▶ DATA TO USE:

◆ ◆ ◆ ◆ ◆

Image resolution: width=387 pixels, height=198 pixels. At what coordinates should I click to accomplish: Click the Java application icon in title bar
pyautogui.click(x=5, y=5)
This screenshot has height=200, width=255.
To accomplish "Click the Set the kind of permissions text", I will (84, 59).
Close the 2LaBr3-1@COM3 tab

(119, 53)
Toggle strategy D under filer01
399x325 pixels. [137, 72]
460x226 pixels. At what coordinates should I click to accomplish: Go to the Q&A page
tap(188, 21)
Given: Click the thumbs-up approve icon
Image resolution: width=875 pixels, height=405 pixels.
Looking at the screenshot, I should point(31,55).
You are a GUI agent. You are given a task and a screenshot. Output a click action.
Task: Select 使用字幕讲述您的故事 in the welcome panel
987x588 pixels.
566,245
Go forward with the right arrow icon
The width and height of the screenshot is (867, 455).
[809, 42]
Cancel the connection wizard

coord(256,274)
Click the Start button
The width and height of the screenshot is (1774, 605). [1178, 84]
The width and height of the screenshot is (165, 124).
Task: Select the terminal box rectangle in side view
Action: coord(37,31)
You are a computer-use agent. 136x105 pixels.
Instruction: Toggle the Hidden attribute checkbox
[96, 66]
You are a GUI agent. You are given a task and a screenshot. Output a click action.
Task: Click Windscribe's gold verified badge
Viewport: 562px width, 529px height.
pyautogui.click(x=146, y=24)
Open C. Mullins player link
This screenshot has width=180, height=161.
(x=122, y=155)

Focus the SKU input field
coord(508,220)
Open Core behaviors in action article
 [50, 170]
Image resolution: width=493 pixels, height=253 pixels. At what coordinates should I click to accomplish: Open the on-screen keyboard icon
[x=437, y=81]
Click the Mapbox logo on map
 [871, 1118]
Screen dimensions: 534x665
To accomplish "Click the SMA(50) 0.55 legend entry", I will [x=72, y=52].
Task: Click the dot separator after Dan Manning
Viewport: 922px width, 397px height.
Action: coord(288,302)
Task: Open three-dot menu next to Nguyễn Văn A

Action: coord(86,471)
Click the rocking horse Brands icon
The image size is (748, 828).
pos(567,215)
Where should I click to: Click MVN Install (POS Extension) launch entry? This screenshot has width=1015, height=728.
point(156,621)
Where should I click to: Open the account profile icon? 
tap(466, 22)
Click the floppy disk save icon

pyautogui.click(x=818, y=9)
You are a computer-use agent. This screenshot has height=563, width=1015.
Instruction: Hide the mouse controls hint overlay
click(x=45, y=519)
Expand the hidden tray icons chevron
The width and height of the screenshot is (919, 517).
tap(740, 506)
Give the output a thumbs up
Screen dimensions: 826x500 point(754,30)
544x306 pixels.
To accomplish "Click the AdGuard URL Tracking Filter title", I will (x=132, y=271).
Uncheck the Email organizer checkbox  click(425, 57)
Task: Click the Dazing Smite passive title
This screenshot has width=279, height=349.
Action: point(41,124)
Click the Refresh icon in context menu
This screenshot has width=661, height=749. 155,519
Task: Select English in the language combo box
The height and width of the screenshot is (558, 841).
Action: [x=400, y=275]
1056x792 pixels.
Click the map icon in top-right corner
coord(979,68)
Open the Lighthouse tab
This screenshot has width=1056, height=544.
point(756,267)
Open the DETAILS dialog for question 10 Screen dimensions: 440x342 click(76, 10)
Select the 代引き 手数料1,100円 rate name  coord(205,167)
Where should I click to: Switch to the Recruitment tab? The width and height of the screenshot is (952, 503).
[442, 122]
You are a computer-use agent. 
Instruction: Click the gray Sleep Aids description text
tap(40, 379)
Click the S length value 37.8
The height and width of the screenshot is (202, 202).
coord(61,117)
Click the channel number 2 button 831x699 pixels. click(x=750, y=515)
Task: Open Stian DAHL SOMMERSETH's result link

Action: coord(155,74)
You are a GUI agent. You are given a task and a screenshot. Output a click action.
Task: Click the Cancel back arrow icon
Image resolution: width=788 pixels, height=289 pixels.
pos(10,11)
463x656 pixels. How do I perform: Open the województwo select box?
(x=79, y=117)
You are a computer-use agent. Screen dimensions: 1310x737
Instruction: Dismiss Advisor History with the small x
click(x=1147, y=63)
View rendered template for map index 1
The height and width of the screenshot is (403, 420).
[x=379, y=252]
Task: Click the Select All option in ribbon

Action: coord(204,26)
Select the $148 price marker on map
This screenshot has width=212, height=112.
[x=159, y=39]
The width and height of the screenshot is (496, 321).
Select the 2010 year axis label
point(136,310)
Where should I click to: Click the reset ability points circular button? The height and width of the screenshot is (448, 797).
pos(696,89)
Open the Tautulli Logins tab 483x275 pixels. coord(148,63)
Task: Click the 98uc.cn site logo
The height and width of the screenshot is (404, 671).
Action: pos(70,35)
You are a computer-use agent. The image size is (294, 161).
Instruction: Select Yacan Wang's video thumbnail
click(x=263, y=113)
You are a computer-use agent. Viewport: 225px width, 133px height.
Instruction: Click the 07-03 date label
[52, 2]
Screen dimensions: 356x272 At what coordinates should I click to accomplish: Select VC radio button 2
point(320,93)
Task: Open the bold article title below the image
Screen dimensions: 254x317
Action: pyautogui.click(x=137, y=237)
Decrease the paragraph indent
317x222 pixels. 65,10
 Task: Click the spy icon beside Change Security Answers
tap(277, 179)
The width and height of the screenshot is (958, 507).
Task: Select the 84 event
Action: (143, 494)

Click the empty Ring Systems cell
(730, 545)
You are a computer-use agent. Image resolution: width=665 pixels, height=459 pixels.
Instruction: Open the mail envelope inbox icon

◆ ◆ ◆ ◆ ◆

▶ YOUR GOAL:
In the listing above, start at the line with "Uncheck the Email", go on through the line with "You are a computer-use agent. Screen", and copy each of those lines exactly; leave out all the rest.

▶ SOLUTION BELOW:
Uncheck the Email organizer checkbox  click(425, 57)
Task: Click the Dazing Smite passive title
This screenshot has width=279, height=349.
Action: point(41,124)
Click the Refresh icon in context menu
This screenshot has width=661, height=749. 155,519
Task: Select English in the language combo box
The height and width of the screenshot is (558, 841).
Action: [x=400, y=275]
1056x792 pixels.
Click the map icon in top-right corner
coord(979,68)
Open the Lighthouse tab
This screenshot has width=1056, height=544.
point(756,267)
Open the DETAILS dialog for question 10 Screen dimensions: 440x342 click(76, 10)
Select the 代引き 手数料1,100円 rate name  coord(205,167)
Where should I click to: Switch to the Recruitment tab? The width and height of the screenshot is (952, 503).
[442, 122]
You are a computer-use agent. 
Instruction: Click the gray Sleep Aids description text
tap(40, 379)
Click the S length value 37.8
The height and width of the screenshot is (202, 202).
coord(61,117)
Click the channel number 2 button 831x699 pixels. click(x=750, y=515)
Task: Open Stian DAHL SOMMERSETH's result link

Action: coord(155,74)
You are a GUI agent. You are given a task and a screenshot. Output a click action.
Task: Click the Cancel back arrow icon
Image resolution: width=788 pixels, height=289 pixels.
pos(10,11)
463x656 pixels. How do I perform: Open the województwo select box?
(x=79, y=117)
You are a computer-use agent. Screen dimensions: 1310x737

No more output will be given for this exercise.